Publicado em 13 de Novembro de 2008 às 08h53
 

A 3ª Câmara de Direito Civil do Tribunal de Justiça, em apelação sob a relatoria do Desembargador Marcus Tulio Sartorato, negou pleito de indenização formulado pela multinacional Microsoft Corporation a ser paga pela Malharia Brandili, devido a suposta prática de pirataria de softwares.

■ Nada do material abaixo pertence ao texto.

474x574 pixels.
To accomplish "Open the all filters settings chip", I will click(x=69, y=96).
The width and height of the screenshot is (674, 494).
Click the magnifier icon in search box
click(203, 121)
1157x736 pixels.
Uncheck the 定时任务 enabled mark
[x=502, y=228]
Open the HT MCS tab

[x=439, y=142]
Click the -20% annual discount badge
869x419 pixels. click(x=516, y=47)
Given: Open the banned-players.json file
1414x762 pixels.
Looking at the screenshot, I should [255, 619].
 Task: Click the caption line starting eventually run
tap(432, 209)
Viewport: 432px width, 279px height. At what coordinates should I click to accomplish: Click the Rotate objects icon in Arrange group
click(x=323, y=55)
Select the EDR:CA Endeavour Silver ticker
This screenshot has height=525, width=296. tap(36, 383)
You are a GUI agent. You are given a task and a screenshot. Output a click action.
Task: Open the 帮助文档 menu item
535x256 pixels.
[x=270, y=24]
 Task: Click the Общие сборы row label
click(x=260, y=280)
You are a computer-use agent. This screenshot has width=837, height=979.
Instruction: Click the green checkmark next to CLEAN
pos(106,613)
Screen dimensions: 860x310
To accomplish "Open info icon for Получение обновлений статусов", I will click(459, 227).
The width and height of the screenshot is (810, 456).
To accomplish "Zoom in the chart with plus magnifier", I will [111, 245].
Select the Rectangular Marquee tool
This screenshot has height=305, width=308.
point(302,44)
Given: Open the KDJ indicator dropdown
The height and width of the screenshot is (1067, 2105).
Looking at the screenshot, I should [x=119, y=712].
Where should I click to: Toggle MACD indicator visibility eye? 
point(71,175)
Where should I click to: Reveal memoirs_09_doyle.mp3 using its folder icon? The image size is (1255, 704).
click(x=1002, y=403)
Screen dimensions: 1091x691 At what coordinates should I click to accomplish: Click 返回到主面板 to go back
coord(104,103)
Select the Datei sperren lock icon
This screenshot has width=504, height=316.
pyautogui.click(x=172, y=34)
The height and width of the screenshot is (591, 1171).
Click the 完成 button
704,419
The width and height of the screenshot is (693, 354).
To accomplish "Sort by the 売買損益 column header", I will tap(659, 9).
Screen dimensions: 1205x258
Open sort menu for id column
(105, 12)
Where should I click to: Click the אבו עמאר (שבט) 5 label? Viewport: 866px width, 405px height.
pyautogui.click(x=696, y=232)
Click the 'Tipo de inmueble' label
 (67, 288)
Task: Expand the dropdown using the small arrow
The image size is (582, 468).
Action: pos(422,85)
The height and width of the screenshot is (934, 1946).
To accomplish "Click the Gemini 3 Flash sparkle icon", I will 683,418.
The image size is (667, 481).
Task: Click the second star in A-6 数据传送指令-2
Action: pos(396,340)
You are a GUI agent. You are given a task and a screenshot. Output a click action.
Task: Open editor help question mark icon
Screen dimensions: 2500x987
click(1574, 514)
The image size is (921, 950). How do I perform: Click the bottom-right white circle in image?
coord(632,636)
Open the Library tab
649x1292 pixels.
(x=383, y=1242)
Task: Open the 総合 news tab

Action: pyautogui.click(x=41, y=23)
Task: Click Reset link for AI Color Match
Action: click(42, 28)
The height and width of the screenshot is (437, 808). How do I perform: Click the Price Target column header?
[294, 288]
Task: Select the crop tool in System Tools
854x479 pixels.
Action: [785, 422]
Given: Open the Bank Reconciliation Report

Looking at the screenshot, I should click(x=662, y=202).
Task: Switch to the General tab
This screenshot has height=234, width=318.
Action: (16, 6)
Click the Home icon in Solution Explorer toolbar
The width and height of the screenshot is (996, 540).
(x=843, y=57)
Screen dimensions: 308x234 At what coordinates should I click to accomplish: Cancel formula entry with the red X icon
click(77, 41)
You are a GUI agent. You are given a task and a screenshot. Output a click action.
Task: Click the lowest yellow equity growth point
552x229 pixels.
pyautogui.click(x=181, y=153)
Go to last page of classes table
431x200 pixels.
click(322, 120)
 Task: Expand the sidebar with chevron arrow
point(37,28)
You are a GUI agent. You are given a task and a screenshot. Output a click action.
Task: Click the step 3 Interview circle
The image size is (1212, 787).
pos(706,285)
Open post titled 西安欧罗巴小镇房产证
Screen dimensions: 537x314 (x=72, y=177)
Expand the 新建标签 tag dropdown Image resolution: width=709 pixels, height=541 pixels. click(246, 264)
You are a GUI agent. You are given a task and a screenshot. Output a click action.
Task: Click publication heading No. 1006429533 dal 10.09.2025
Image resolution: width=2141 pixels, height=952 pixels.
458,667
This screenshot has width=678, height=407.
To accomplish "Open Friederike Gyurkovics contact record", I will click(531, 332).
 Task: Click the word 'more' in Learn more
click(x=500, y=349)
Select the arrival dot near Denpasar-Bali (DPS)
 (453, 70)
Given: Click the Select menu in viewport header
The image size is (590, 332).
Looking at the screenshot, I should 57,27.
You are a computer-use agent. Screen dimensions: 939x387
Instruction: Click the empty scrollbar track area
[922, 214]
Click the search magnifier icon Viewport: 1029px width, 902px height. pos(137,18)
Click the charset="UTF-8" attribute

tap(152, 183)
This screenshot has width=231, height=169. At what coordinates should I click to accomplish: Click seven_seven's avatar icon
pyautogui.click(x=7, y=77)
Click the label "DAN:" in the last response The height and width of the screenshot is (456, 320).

O valor da indenização seria correspondente ao preço atual de comercialização dos programas. No entanto, o laudo da perícia realizada nos microcomputadores da Brandili não comprovou o uso ilegal dos programas, apenas constatou que a empresa realizou cópias de produto original - regularmente adquirido - para uso interno. Isso segundo o relator do processo não é caracterizado como pirataria pela Lei n.º 9.609/98, que dispõe sobre a propriedade intelectual dos programas de computadores.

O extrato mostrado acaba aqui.